PIP is replacing Disability Living Allowance for all sick and disabled working age adults as part of the Government’s sweeping reforms to social security benefits, but has been met with widespread critism due to inacurate assessments and record-high appeal success rates.
The latest Government statistics show that the number of PIP claimants who successfully appeal decisions to a social security tribunal has hit an all-time high, with almost three-quarters of decisions (72%) over-turned in favour of the claimant.
Fibromyalgia is a chronic disease that causes widespread pain and inflamation and as is known to severly limit a person’s mobility and independence.
Despite providing medical evidence, Mrs Nimmo says she has been forced to endure a 2-year long battle with the DWP to get the benefits support she desperately needs.
This has resulted in Patricia having to take out a £10,000 bank loan to pay bills and cover basic living costs.

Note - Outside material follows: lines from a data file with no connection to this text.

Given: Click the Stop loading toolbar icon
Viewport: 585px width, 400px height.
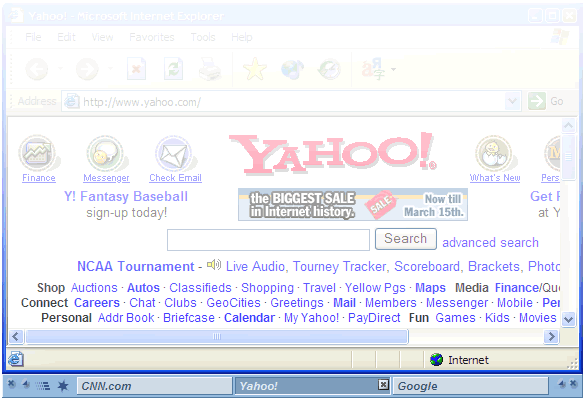Looking at the screenshot, I should pyautogui.click(x=136, y=69).
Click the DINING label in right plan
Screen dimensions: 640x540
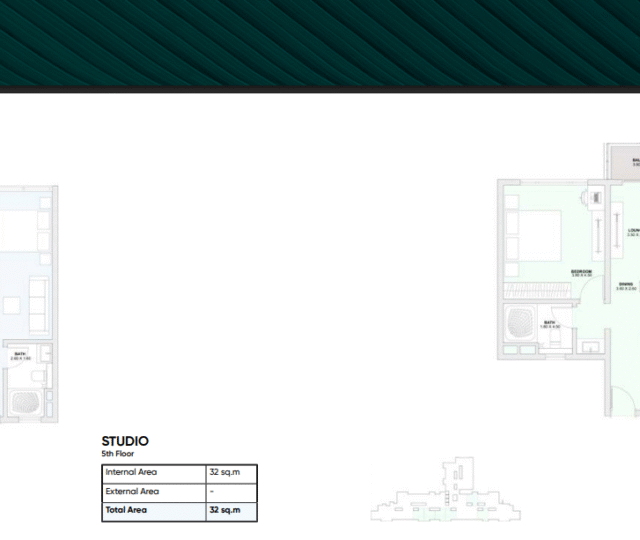(625, 285)
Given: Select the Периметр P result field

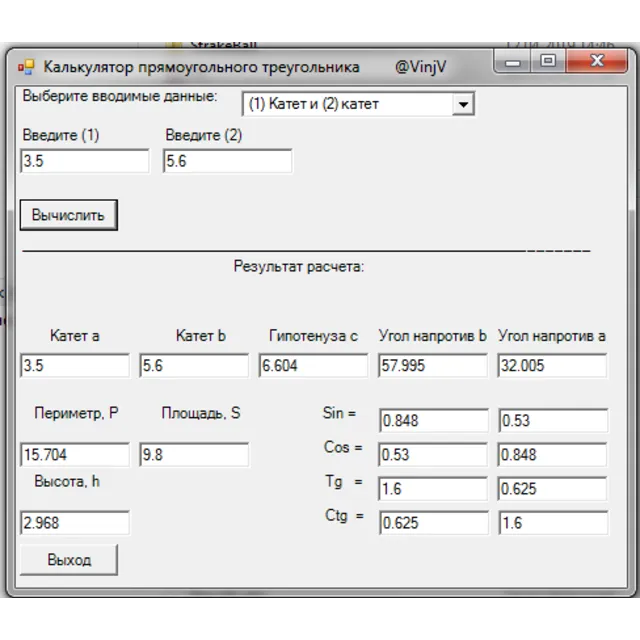Looking at the screenshot, I should point(75,455).
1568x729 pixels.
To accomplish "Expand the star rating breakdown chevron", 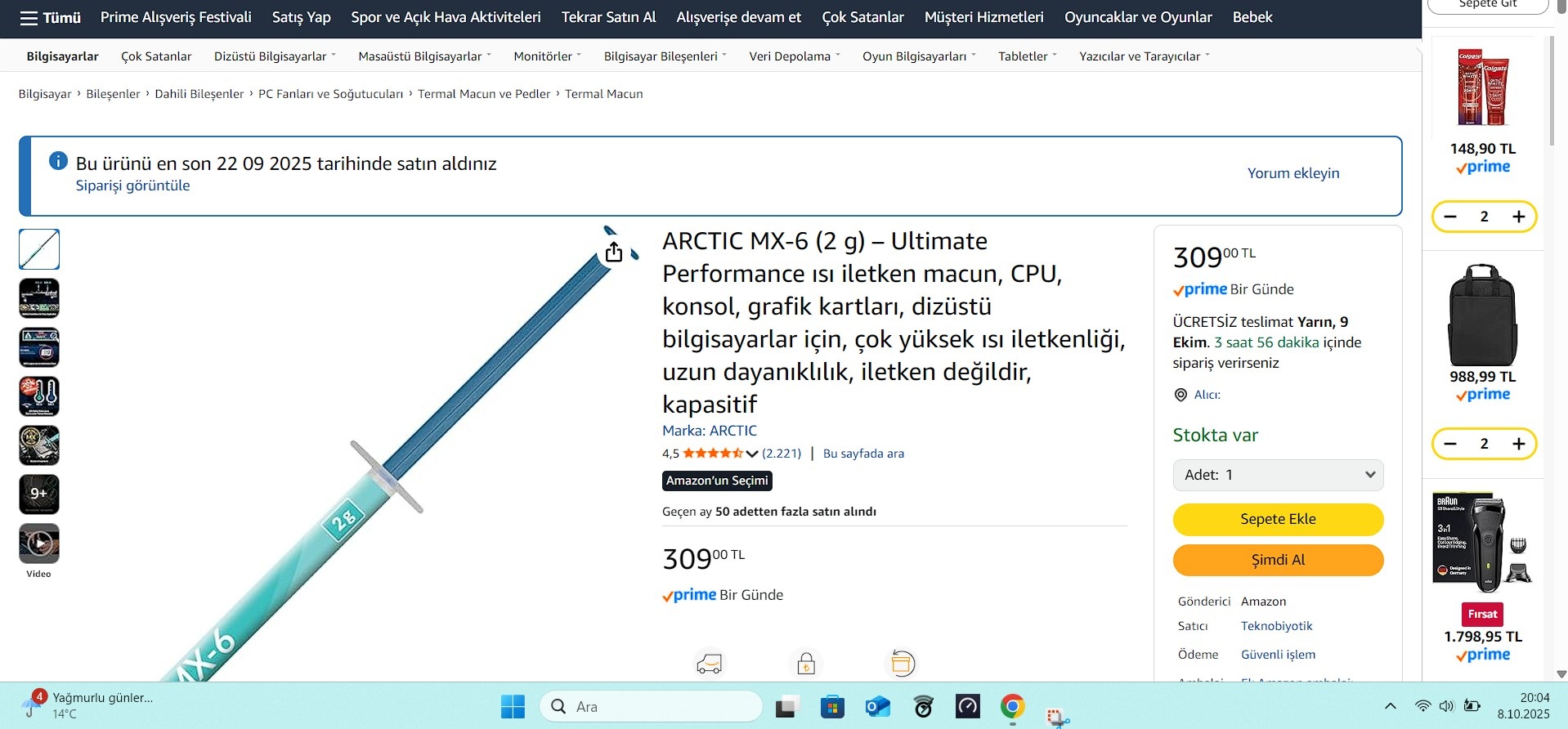I will point(752,454).
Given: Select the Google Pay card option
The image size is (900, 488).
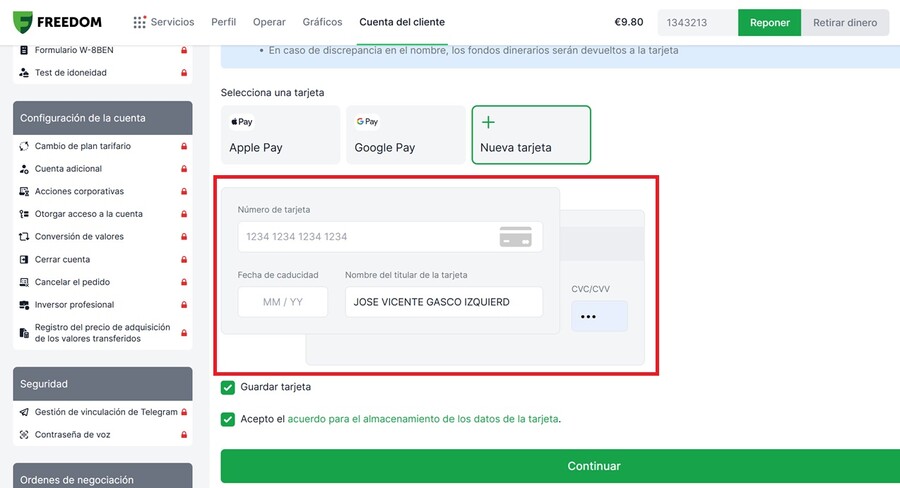Looking at the screenshot, I should point(405,135).
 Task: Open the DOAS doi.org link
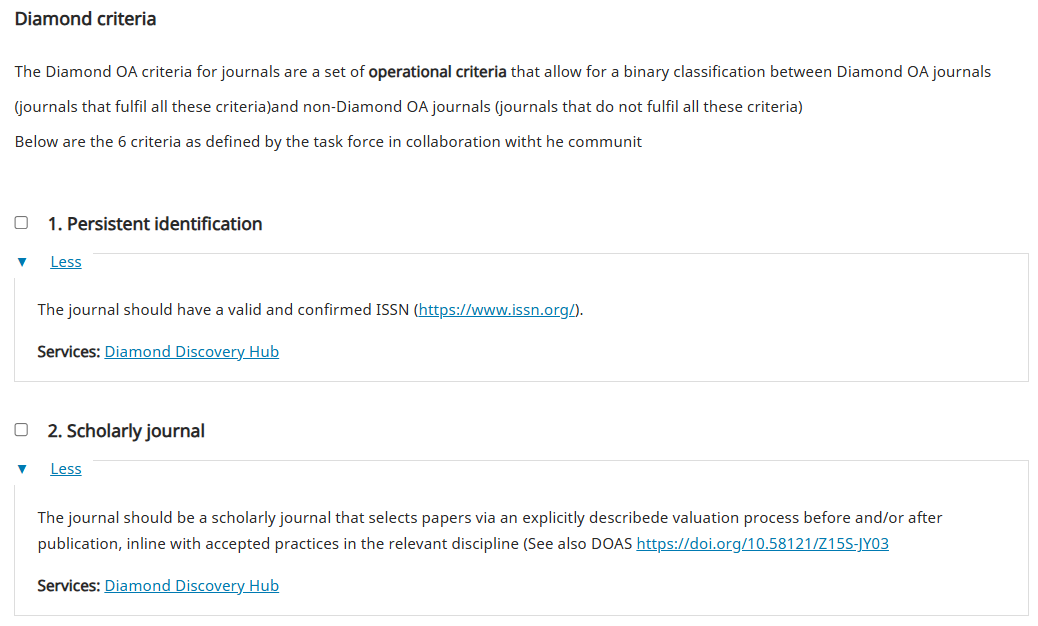click(762, 545)
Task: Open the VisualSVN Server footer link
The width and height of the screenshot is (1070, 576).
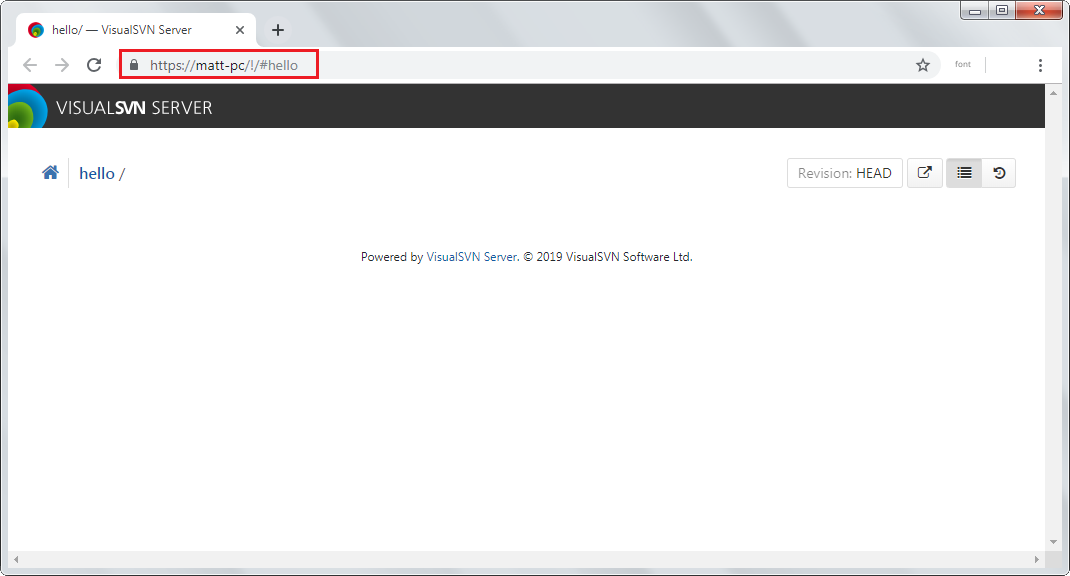Action: tap(471, 257)
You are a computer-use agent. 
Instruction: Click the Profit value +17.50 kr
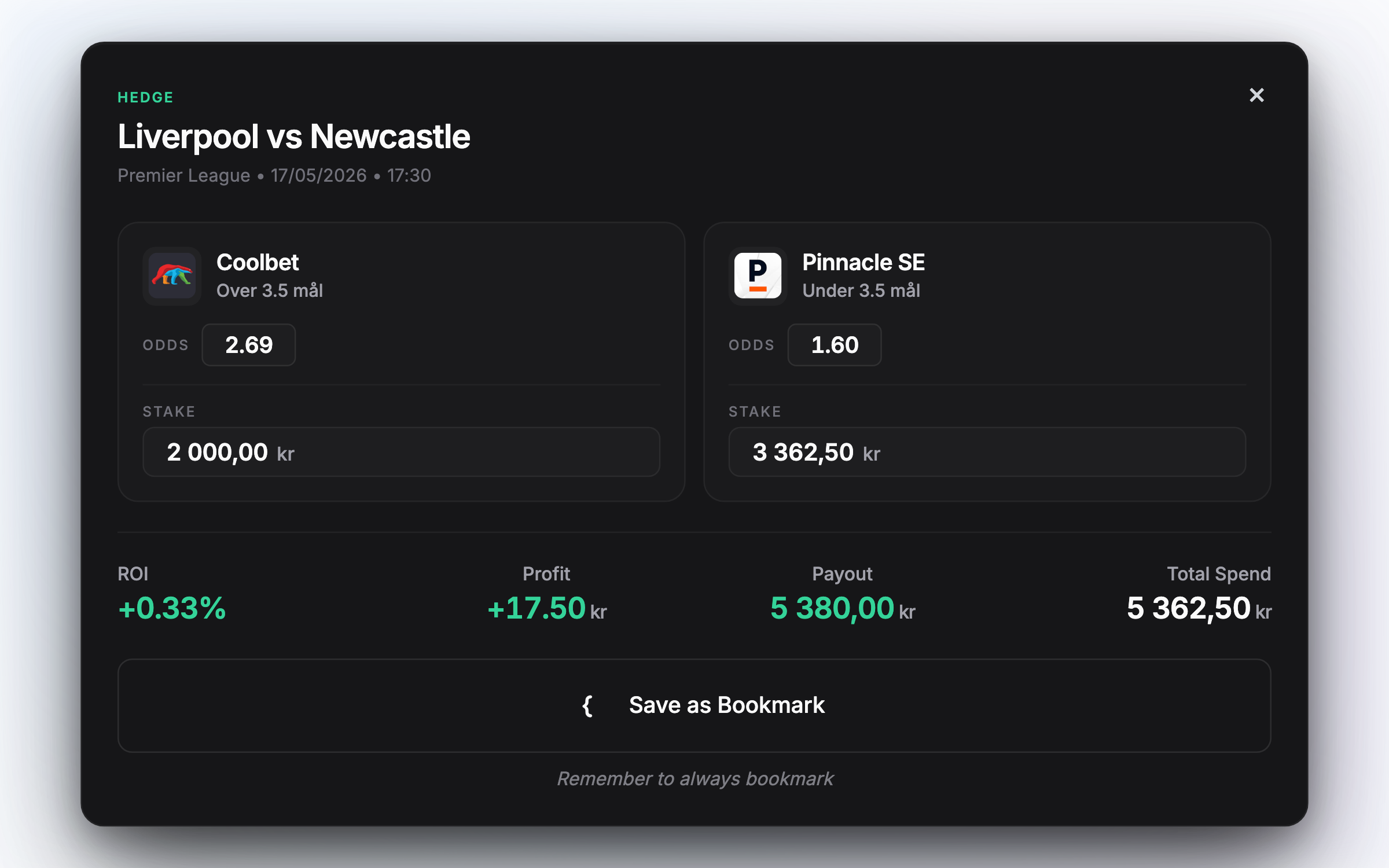[x=547, y=608]
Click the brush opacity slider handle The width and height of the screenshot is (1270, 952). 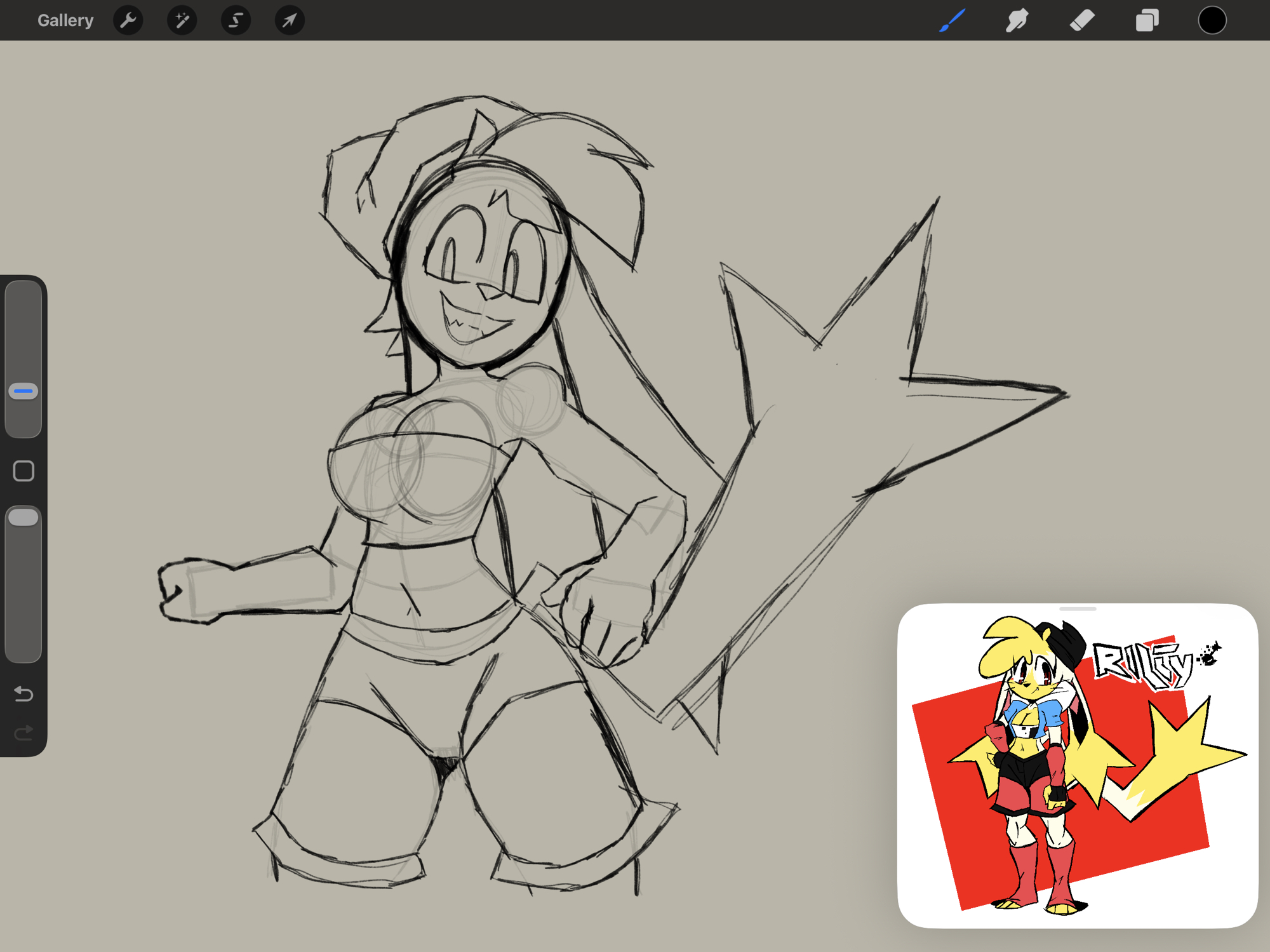tap(23, 517)
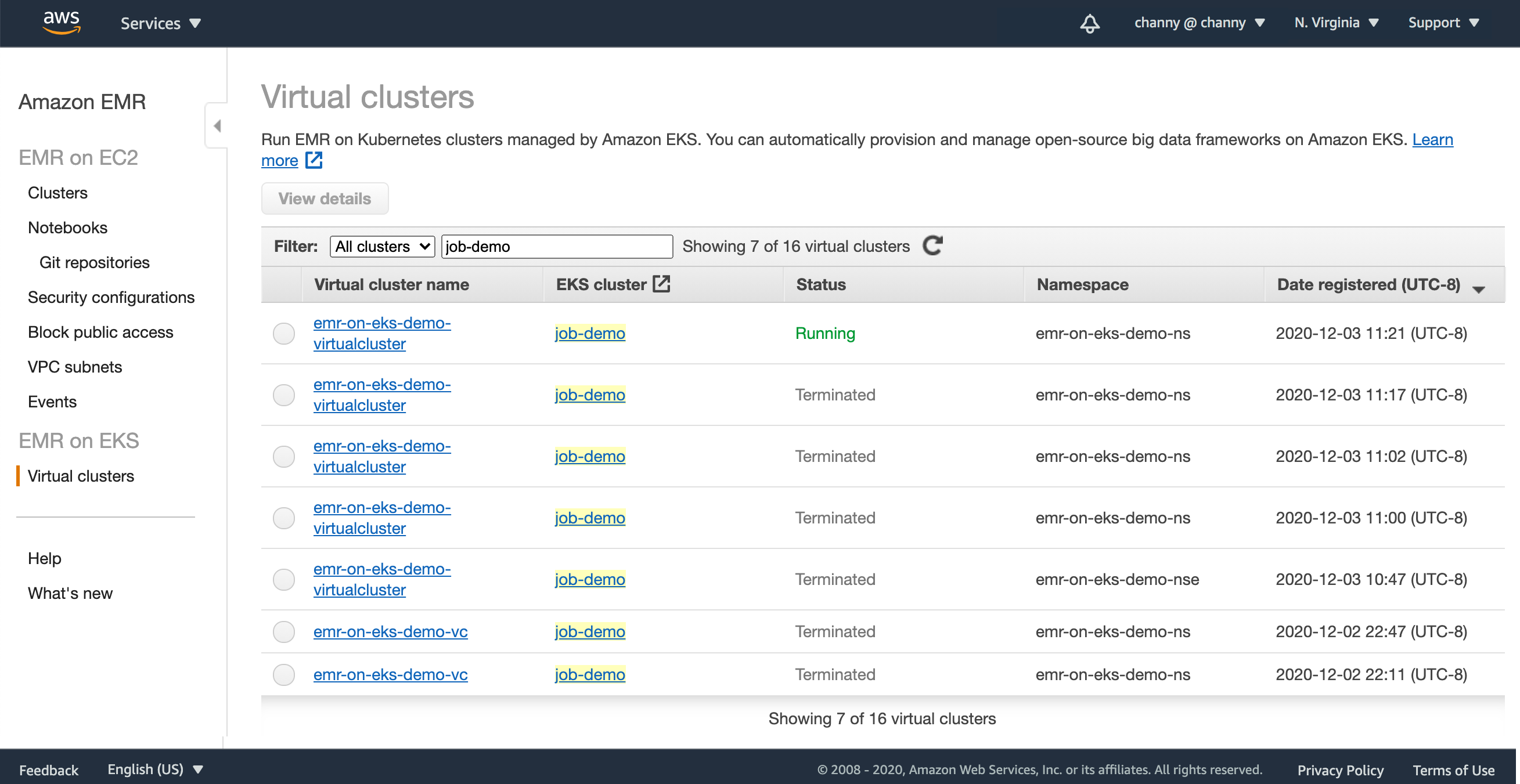
Task: Refresh the virtual clusters list
Action: coord(932,246)
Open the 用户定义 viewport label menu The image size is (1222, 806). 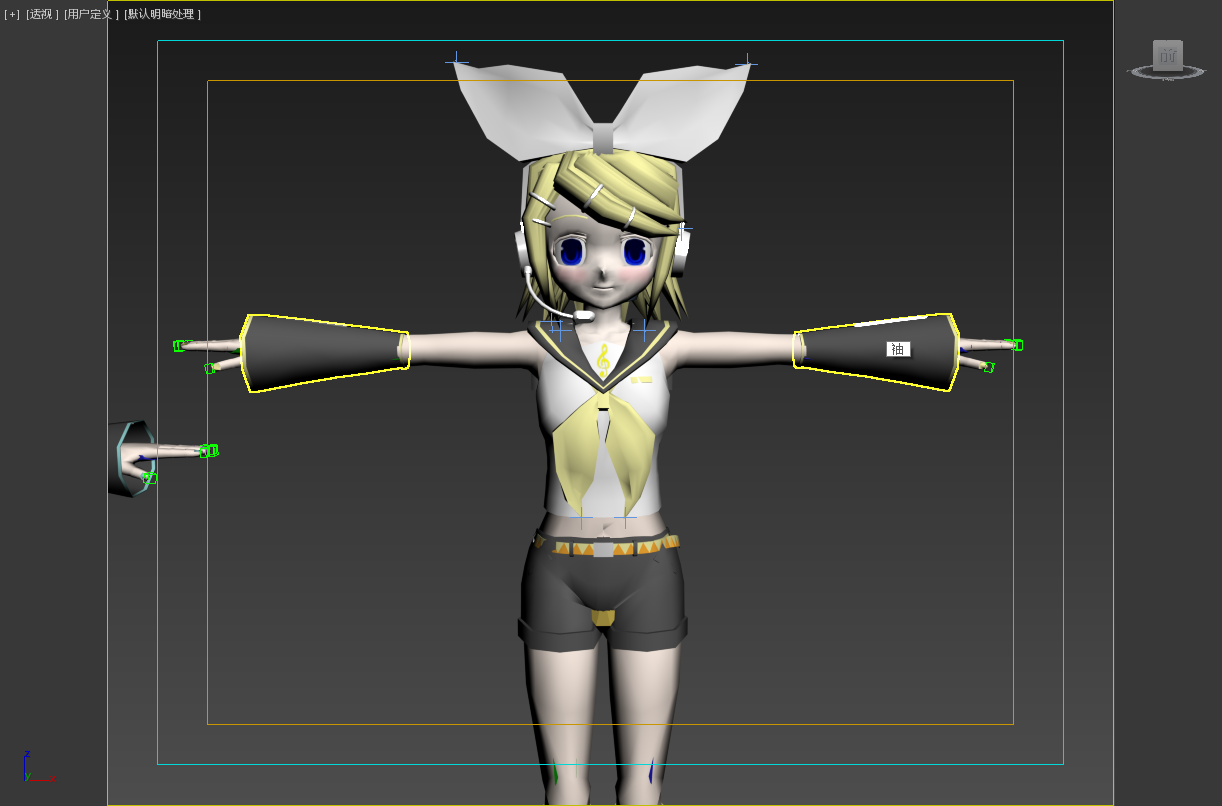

She told the Hull Daily Mail: “I had to take out a bank loan for £10,000 in order to pay the bills, and without it, I wouldn’t have been able to survive.
“I think I’d have just killed myself like my mum did, as I just couldn’t face being here anymore if I had nothing to live off.”
She continued: “Despite having proof from doctors that I’m unable to work due to my health, over the last two years or more assessors have been claiming that I’m not entitled to PIP, or not backdating cash or paying it at the right level when they decide that I should have the money.
“I had to give my job as a carer up on Boxing Day in 2016 as I was in too much agony to work.
“I suffer from arthritis which cripples me with pain when I try to move my hands and makes it nearly impossible for me to pick things up.
“I’ve also been diagnosed with fibromyalgia – it’s a horrible illness that makes it hard for me to regulate my temperature and it creates a brain fog, which can make it really difficult for me to think and get my words out at times.
“I also have to use a wheelchair and mobility scooter to get around due to the condition, and I suffer from deafness and wear a hearing aid.”
However, the DWP says Patricia has been paid all the PIP benefits she is entitled to and continues to receive payments, which has been hotly disputed by Mrs Nimmo.
Mrs Nimmo has rejected the DWP’s comments and believes her PIP award should be higher that what she is receiving.
“The money was also not at the right level, as even though I use a chair, the assessor said I had mobility, so they wouldn’t give me a higher rate of pay.
“Then in December 2017, the payments stopped again after another assessment as I was deemed mobile, even though I need to use a chair, and I had to go two months until February 2018 waiting for another assessment.
“It was deemed that I was entitled to the enhanced PIP rate, but again, none of the money was backdated.
“Since then I’ve been appealing for more money, but I’ve been refused.
“It’s so unfair and it makes me so angry at being refused what I’m entitled to – I’ve served for my country and worked for the police, and when I can’t get anything back, it makes life a living hell and a complete and utter nightmare just to go on.
“I’ve paid my taxes and worked since I was 10-years-old. I want to work but I can’t, and being refused disability payments makes me so emotional and gets me down.”
She says the DWP’s decision has left her feeling “depressed and suicidal” with “nowhere else to turn” for help and support.
Patricia also claims that she has become “utterly isolated” and is unable to “get out of the house, or even keep my house tidy due to my conditions”.
A DWP spokesperson told the Hull Daily Mail: “We are committed to ensuring disabled people get the full support that they need.
“Mrs Nimmo is receiving her full PIP entitlement, after providing more evidence of her condition, and we will be in contact with her to provide any assistance she needs to claim other benefits she may be entitled to.”
If you have been affected by any of the issues raised in this article the Samaritans offer a 24-hour advice and support line that can be contacted free on 116 123 (UK).